(Parts of the exercise)
• a. Please sum up the essay on The Shepherd's Life below in two sentences.
• b. For each statement, decide whether the essay on The Shepherd's Life below supports it, answering yes or no and quoting the words that settle it: (i) The book is divided into sections named after the major periods of Rebanks's life. (ii) Rebanks's relationship with his father is secondary to the larger picture of the book. (iii) Rebanks uses his memoir for self-discovery.
• c. Pick up the essay on The Shepherd's Life below after its final sentence and write the next paragraph.

(Extracted text)
• • • •
Jenna London on “The Shepherd’s Life” by James Rebanks

The Shepherd’s Life is a place-based memoir in which the author describes his life as a traditional shepherd in the Lakes District of England in the 1990s and early 2000s. Through his vivid descriptions, reflections, explanations, historical background and scenes, James Rebanks implores the reader to re-evaluate preconceived notions about the shepherding lifestyle. Rebanks argues that the shepherd’s life is a choice and, for many, a calling. Rebanks provides personal, scientific and philosophical details dealing with nature—primarily farmland and sheep—that convinces the reader he is a reputable source. The Shepherd’s Life is divided into four main sections: Summer, Autumn, Winter and Spring. Rebanks could have just as easily separated the book into the major periods of his life. But instead, he uses the section titles to illustrate an intrinsic connection with nature. Rebanks’ general purpose is to inform the reader about this lifestyle that suffers from many stereotypes. In doing so, the author also portrays his deeply rooted sense of place and connection to the land. Rebanks does not use his memoir for self-discovery. Instead, he provides the reader with information he has already learned.


On a personal level, Rebanks examines his relationship with his father. However, this theme is secondary to the larger picture of the book: the narrator loves life as a shepherd and wants to dispel misconceived notions about this profession. Rebanks gives the following description of the Lake District:

“For many it was a place of escape, where the rugged landscape and nature would stimulate feelings and sentiments that other places could not…But above all I would learn that our landscape changed the rest of the world. It is where the idea of all of us having a direct sense of ownership (regardless of property rights) of some places or things because they are beautiful or stimulating or just special was first put into words…. Arguments were formulated here that now shape conservation around the world.” [7]

Rebanks addresses how humans and the natural environment in a specific region are interconnected. The setting couldn’t simply be plopped someplace else without having a significant impact on the premise of the book. Rebanks states that the Lakes District is of ecological importance on an international level. In this manner, nature represents an ever-changing entity worthy of further exploration. Suggesting that the land prompts humans to feel something is empowering to nature, as is the notion that conservation principles have been formulated based on this geographic location. However, the idea of people having ownership over the land suppresses the environment.
• • • •
(Data extract)
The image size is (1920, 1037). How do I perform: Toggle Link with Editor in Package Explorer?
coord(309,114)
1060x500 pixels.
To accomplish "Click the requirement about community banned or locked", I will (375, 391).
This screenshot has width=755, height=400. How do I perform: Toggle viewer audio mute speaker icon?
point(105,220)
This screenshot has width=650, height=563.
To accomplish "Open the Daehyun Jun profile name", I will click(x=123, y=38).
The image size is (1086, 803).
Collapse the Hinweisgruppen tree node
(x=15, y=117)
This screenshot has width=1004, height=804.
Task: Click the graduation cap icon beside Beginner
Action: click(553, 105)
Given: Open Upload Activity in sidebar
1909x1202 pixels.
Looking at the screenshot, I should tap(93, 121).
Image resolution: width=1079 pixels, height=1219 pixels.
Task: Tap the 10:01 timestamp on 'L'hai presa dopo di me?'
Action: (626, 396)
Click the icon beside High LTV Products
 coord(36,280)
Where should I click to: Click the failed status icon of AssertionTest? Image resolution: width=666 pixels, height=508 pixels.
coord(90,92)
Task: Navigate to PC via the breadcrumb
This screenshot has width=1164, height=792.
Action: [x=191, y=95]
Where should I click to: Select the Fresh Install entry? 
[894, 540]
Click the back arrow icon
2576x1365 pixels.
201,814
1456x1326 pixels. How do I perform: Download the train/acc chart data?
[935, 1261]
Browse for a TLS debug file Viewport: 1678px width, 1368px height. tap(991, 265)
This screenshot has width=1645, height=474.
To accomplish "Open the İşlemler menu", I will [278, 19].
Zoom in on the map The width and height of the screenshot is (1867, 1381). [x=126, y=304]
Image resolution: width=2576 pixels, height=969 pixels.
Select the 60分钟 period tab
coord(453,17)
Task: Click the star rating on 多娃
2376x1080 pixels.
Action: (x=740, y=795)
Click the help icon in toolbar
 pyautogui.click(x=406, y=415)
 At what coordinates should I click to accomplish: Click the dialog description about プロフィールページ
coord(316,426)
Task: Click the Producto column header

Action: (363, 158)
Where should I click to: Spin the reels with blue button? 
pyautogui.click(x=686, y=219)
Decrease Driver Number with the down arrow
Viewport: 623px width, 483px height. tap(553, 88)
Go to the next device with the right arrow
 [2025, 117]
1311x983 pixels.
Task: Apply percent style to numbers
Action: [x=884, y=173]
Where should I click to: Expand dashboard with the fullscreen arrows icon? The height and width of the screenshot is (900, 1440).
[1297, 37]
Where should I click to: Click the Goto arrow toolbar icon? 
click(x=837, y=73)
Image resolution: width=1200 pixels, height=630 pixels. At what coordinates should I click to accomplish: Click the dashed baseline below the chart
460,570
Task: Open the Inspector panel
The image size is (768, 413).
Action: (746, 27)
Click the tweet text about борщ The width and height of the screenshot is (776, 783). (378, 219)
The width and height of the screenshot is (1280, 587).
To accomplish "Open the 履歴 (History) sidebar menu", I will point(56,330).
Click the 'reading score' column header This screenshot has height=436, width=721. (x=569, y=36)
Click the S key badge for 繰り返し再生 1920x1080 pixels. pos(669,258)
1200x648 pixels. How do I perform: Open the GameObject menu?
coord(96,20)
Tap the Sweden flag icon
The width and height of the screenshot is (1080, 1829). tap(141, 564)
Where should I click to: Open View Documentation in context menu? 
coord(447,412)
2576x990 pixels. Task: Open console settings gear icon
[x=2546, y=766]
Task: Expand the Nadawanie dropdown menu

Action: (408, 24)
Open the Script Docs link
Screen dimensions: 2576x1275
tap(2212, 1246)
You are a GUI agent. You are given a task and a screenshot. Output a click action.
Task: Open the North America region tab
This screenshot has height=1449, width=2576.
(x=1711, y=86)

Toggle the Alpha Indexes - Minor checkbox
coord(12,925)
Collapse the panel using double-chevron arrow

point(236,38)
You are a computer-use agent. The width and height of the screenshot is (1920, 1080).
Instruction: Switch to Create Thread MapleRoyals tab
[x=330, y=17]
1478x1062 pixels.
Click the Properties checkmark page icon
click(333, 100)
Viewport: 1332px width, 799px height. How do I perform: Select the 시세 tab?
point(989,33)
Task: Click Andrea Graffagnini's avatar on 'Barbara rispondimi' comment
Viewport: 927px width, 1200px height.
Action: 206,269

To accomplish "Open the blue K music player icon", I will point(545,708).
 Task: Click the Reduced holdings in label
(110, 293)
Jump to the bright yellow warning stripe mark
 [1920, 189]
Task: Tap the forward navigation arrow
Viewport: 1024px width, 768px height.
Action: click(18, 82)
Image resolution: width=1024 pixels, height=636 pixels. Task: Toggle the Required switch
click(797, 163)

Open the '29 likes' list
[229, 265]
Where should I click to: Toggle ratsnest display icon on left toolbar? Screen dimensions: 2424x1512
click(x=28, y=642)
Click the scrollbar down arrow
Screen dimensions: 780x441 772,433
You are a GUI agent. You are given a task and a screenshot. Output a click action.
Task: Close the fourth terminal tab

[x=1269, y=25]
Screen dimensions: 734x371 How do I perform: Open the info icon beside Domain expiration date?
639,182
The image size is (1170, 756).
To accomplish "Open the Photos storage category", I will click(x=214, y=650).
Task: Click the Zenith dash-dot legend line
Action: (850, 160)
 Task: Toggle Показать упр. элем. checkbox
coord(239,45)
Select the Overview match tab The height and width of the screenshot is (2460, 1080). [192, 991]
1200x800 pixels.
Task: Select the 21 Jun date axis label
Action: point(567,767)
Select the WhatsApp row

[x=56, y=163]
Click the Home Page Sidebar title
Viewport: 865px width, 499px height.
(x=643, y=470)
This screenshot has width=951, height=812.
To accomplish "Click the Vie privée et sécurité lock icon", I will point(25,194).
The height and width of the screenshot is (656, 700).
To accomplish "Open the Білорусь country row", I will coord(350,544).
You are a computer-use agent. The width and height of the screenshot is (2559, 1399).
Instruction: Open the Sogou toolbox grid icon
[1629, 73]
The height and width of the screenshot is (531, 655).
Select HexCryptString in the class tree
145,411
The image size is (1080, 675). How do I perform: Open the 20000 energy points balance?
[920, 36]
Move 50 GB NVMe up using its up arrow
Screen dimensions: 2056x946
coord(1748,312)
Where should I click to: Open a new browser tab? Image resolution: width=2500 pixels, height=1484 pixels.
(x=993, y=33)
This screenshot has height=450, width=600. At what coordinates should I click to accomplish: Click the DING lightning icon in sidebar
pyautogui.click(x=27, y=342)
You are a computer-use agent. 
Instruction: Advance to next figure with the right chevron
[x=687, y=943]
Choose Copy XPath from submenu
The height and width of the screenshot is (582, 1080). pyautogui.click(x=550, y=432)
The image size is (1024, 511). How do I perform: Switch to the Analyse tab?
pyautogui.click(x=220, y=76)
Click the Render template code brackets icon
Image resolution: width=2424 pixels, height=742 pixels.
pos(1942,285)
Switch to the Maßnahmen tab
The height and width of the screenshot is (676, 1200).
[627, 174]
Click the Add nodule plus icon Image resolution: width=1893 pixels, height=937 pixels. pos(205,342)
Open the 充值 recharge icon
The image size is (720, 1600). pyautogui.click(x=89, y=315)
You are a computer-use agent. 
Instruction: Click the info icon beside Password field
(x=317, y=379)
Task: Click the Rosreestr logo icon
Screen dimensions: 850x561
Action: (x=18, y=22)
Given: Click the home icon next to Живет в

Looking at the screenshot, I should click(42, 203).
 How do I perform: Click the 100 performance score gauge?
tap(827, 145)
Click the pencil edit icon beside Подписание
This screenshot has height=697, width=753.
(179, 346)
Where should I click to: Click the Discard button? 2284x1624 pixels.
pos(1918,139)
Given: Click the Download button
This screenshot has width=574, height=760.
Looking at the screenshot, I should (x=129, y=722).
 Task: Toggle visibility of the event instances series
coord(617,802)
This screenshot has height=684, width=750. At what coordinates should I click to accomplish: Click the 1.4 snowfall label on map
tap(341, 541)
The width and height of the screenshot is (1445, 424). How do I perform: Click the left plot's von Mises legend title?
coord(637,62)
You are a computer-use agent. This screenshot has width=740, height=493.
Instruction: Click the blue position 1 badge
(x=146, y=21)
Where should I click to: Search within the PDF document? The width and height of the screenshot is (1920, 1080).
• • • •
(The answers)
• a. The Shepherd's Life is a place-based memoir in which James Rebanks describes his life as a traditional shepherd in England's Lakes District, aiming to inform readers about a lifestyle that suffers from many stereotypes. The essay notes that the book's seasonal sections illustrate a connection with nature and that Rebanks presents the Lakes District as ecologically important on an international level, though the idea of people owning the land suppresses the environment.

• b.
(i) No: "The Shepherd’s Life is divided into four main sections: Summer, Autumn, Winter and Spring."
(ii) Yes: "However, this theme is secondary to the larger picture of the book"
(iii) No: "Rebanks does not use his memoir for self-discovery."

• c.
Domestic animals—sheep—are a fundamental aspect of both the narrator’s identity and his livelihood. He demonstrates a largely symbiotic relationship with the livestock: people provide the animals with food and shelter. The sheep provide people with wool, sustenance and—perhaps most importantly—an identity and life’s purpose. Throughout the book, Rebanks provides the reader with an intimate view of a shepherd’s daily activities, thoughts, and mindset, as is evident when he describes an annual sheep sale.

“…But, as important [the sheep] goes to one of the top flocks, Turner Hall where he will be looked after and given a chance to breed with some of the best ewes. For weeks after the sales I miss seeing him each day, as if once I had a van Gogh on my wall and now it is gone.” [173]

Rebanks enables the reader to see how this lifestyle is a business with an emotional component. Most readers—whether they are interested in art or not—know who van Gogh is, and can understand the extent to which a piece of his artwork is cherished. Therefore, any reader could sympathize with the author, whether or not she can relate to having a similar relationship with an animal.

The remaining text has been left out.